— Records shown —

***

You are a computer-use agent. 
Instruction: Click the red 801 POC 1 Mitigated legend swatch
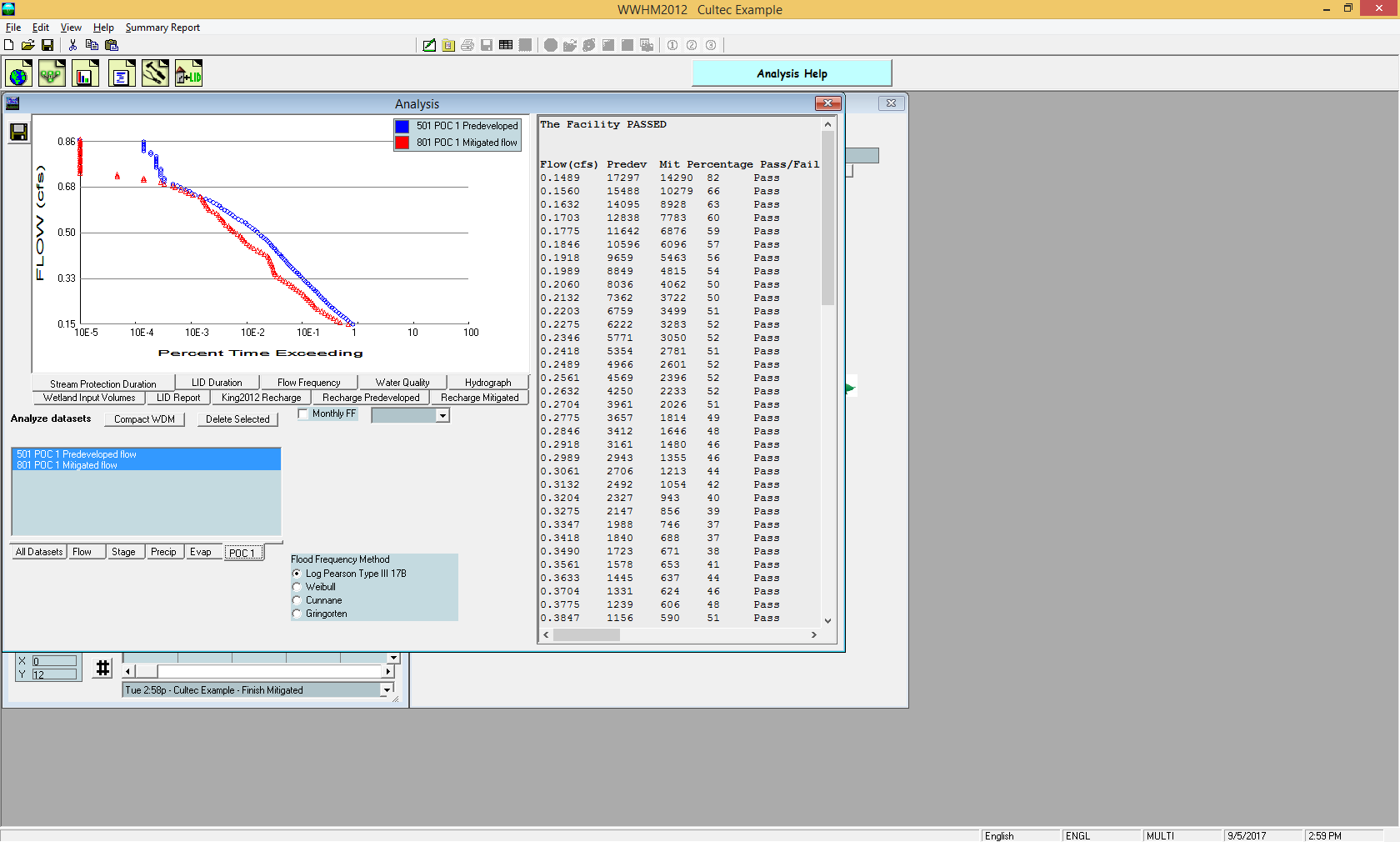click(402, 143)
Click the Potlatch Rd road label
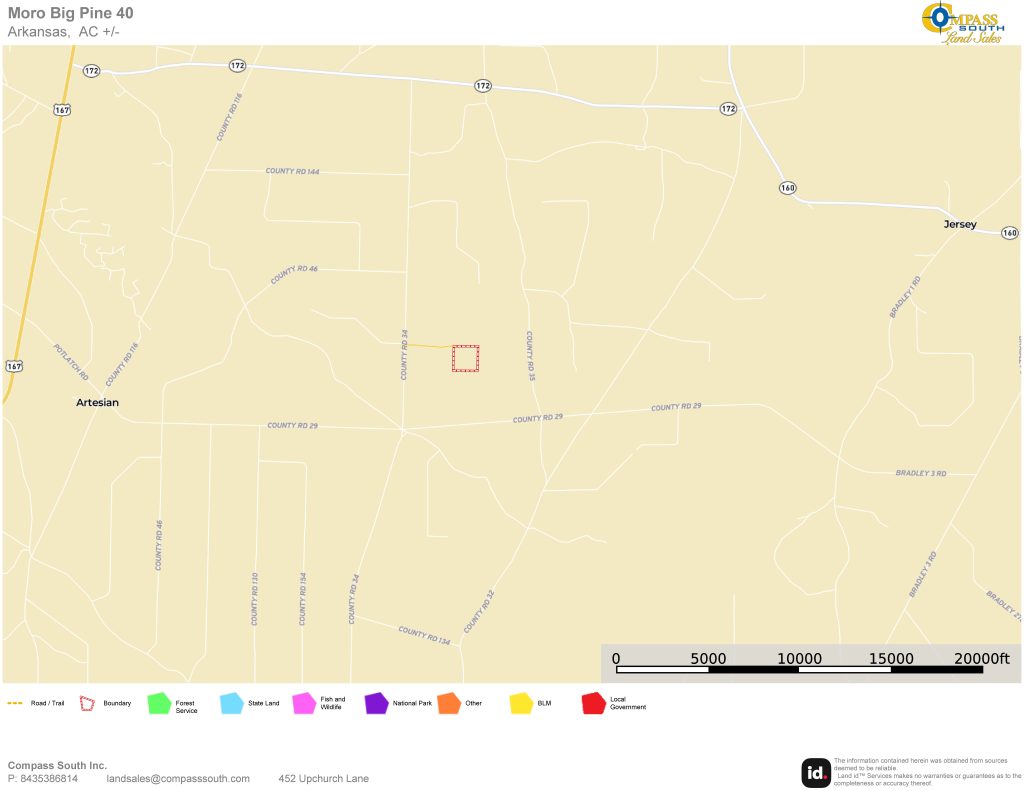Image resolution: width=1024 pixels, height=791 pixels. tap(70, 362)
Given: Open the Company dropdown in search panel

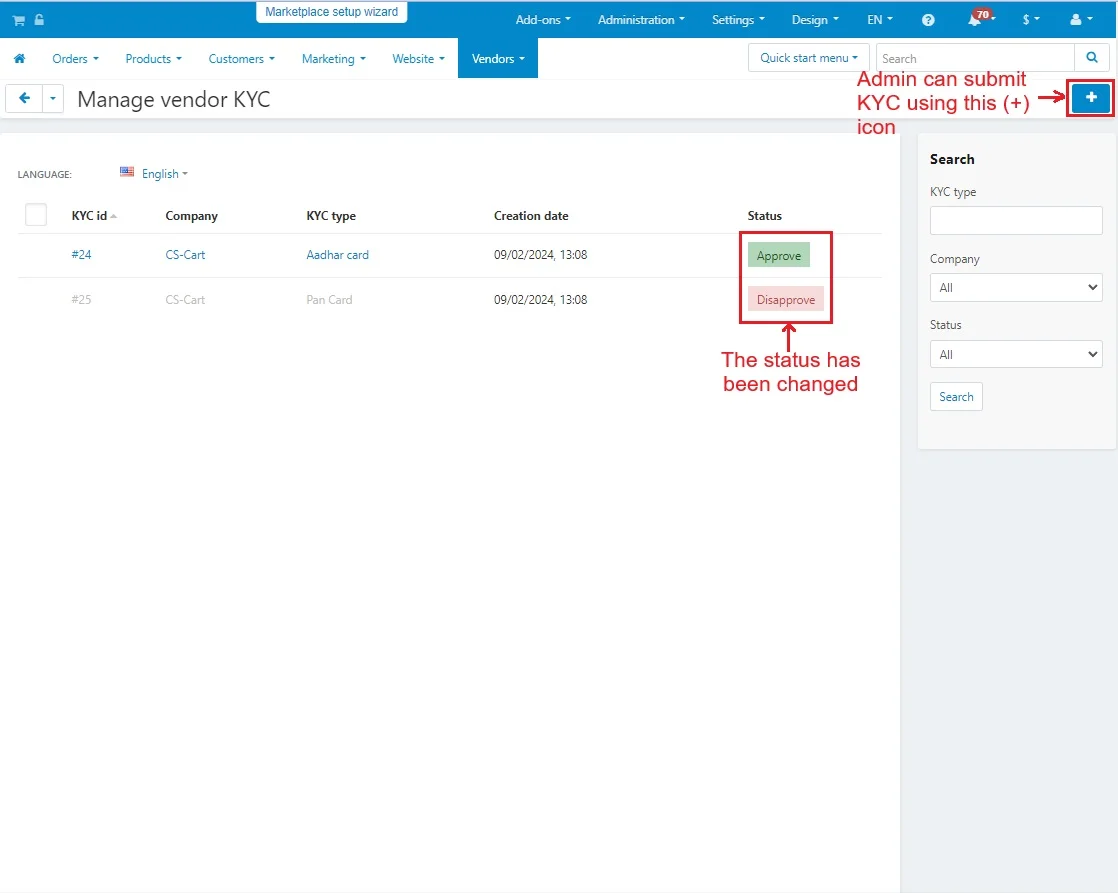Looking at the screenshot, I should 1016,288.
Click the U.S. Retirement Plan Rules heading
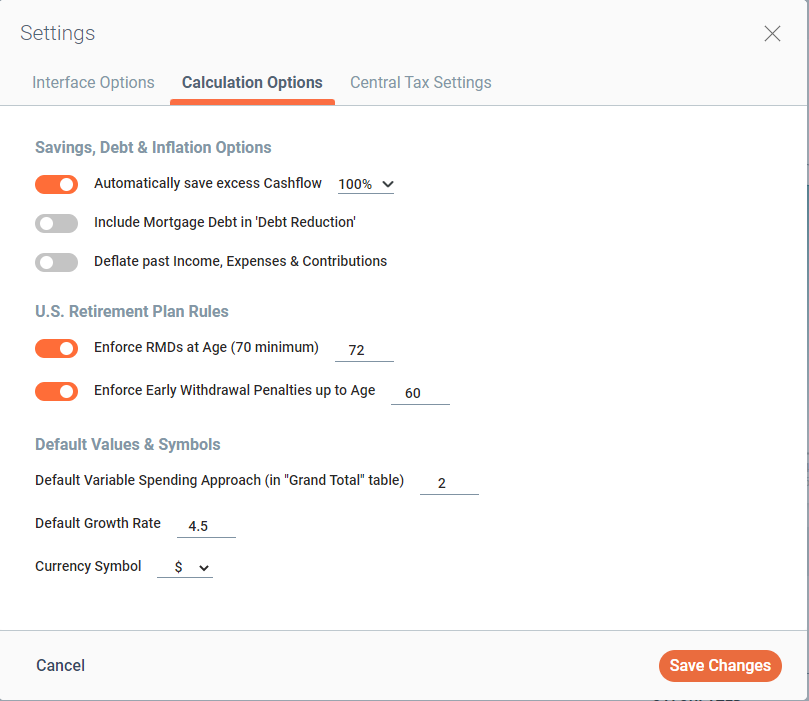809x701 pixels. [131, 311]
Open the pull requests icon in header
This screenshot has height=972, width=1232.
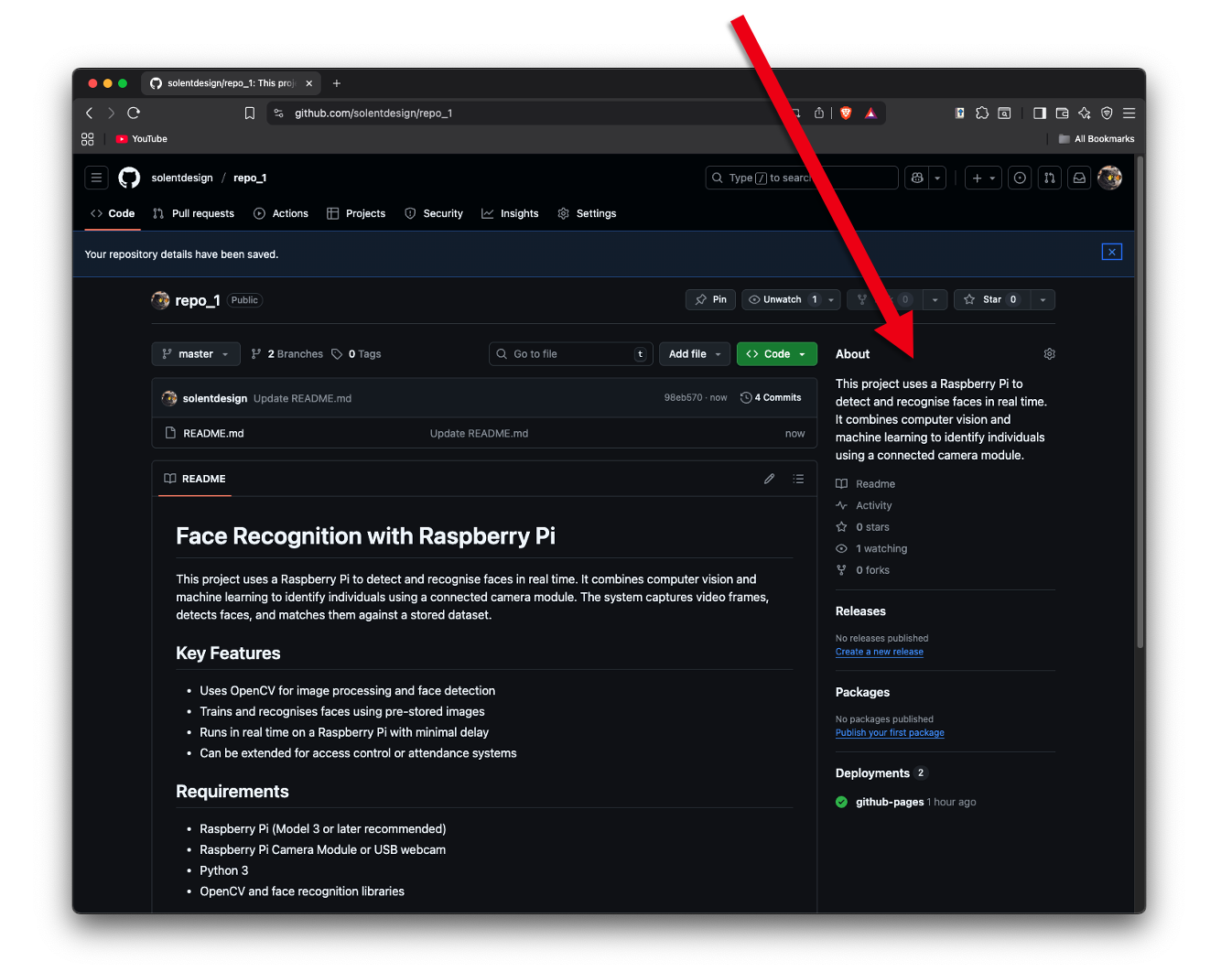(x=1050, y=178)
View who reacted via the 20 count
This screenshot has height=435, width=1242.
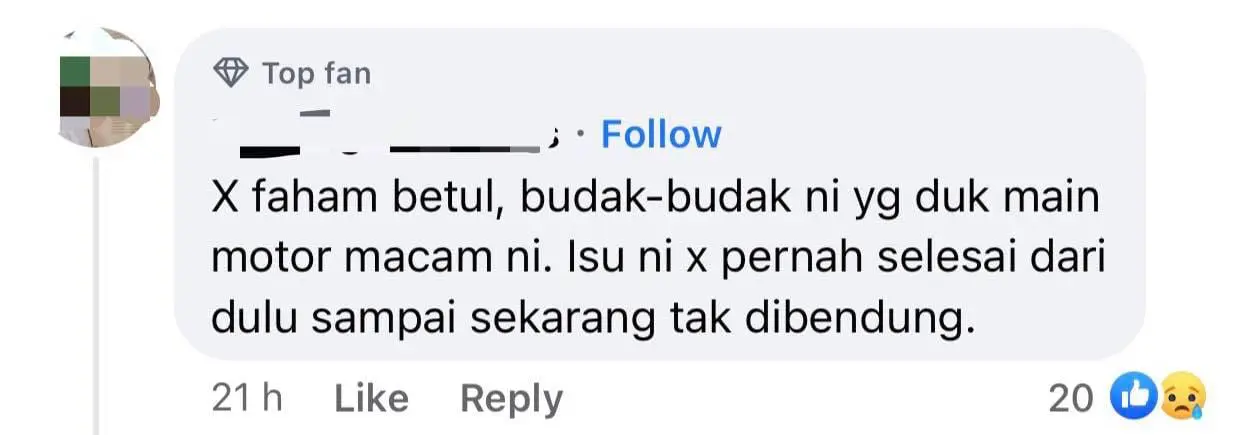click(x=1073, y=399)
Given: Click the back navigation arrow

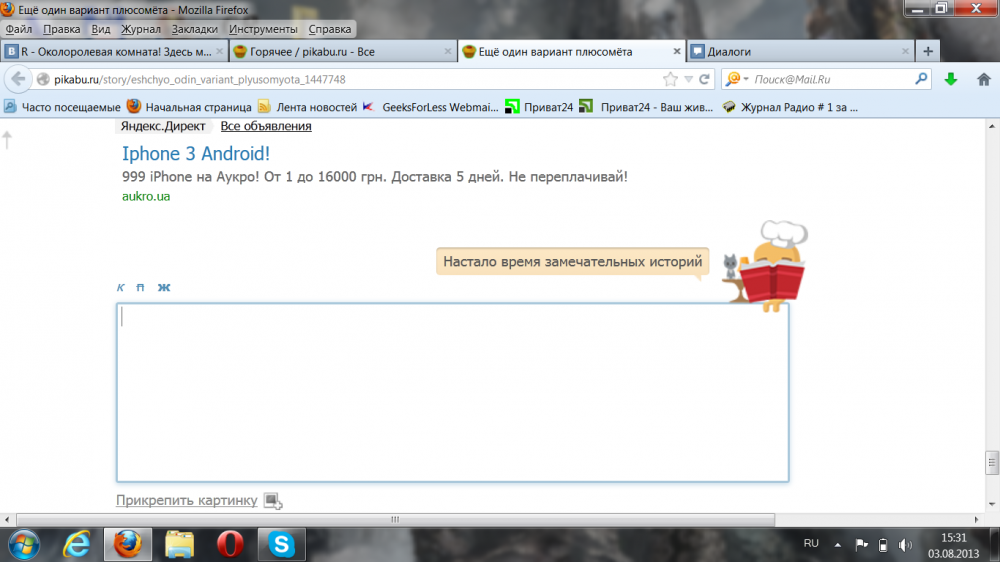Looking at the screenshot, I should tap(18, 79).
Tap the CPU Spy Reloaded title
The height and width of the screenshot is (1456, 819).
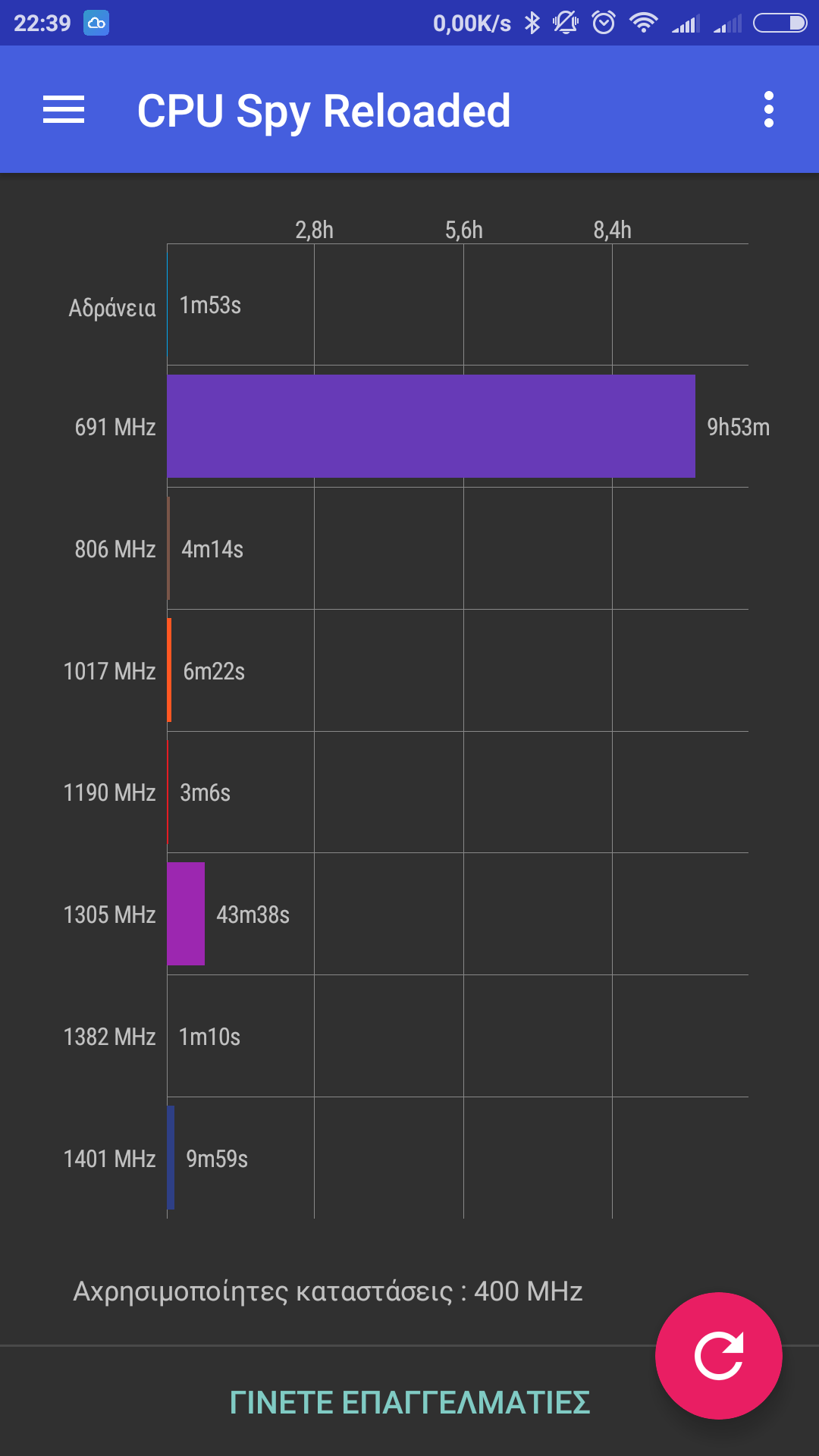(324, 111)
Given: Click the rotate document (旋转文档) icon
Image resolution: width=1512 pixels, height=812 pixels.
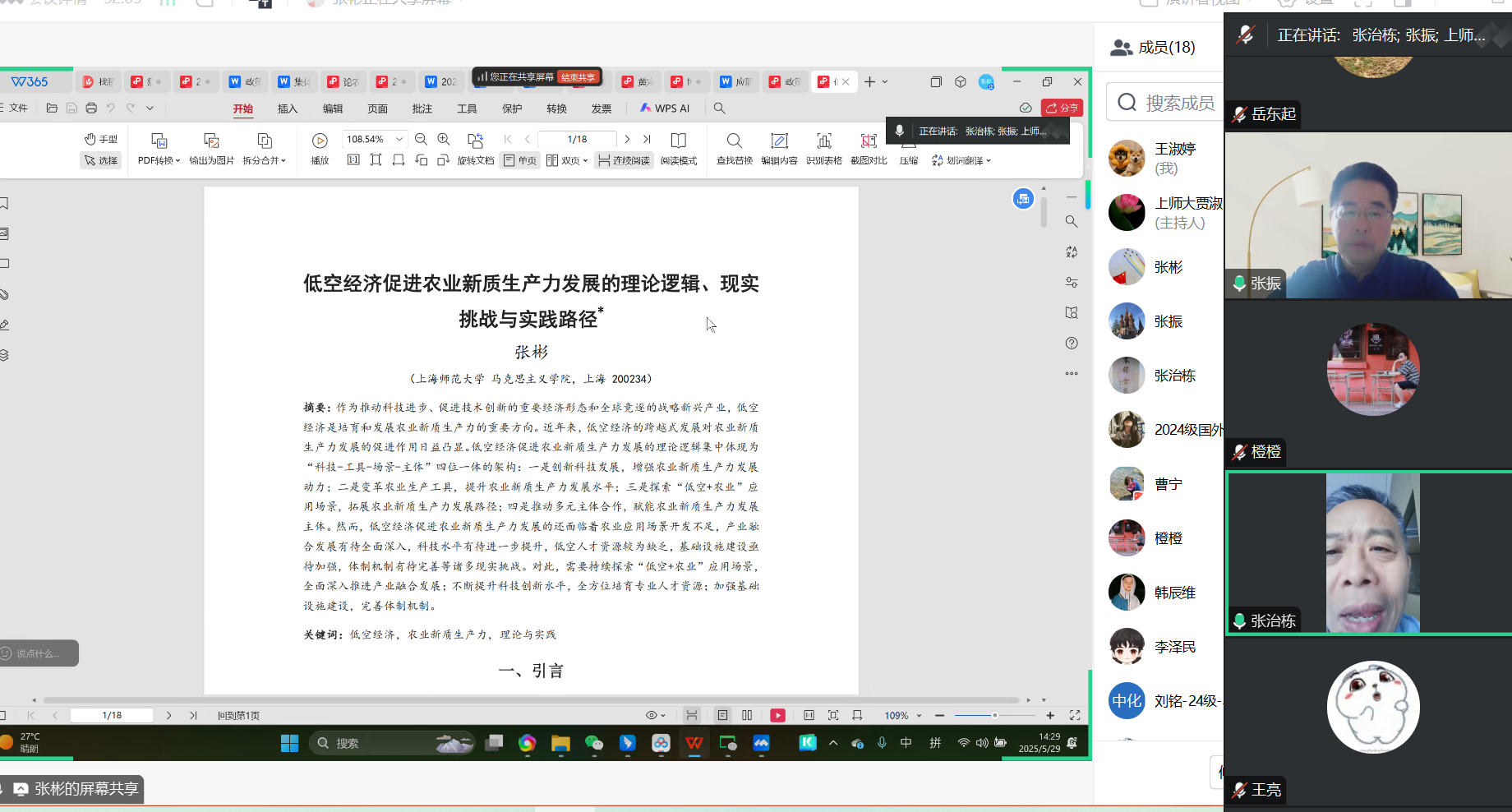Looking at the screenshot, I should tap(475, 141).
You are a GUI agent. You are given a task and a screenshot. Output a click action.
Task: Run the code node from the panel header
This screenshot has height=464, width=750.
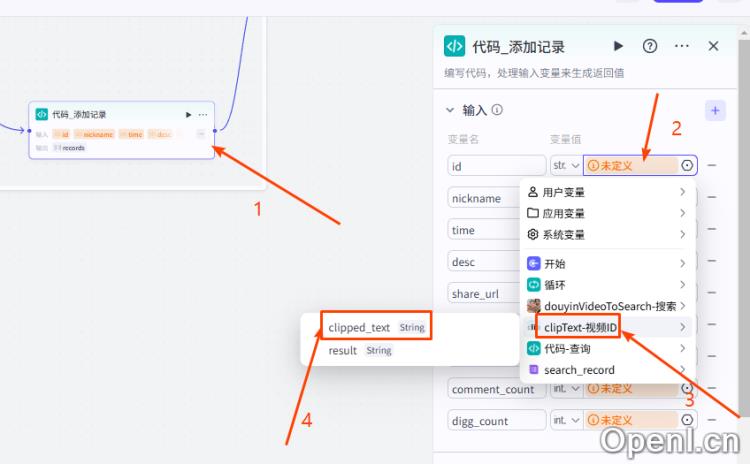619,46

***

— What this task involves —
Please print the lines above word for word, starting at the one with "Instruction: Click the" and ending at the one with "Open the pull requests icon in header", both included, and without any picture.

— Completed task —
Instruction: Click the red 801 POC 1 Mitigated legend swatch
click(402, 143)
Click the Potlatch Rd road label
Image resolution: width=1024 pixels, height=791 pixels. tap(70, 362)
Given: Open the Company dropdown in search panel

Looking at the screenshot, I should 1016,288.
Click the U.S. Retirement Plan Rules heading
809x701 pixels. [131, 311]
Open the pull requests icon in header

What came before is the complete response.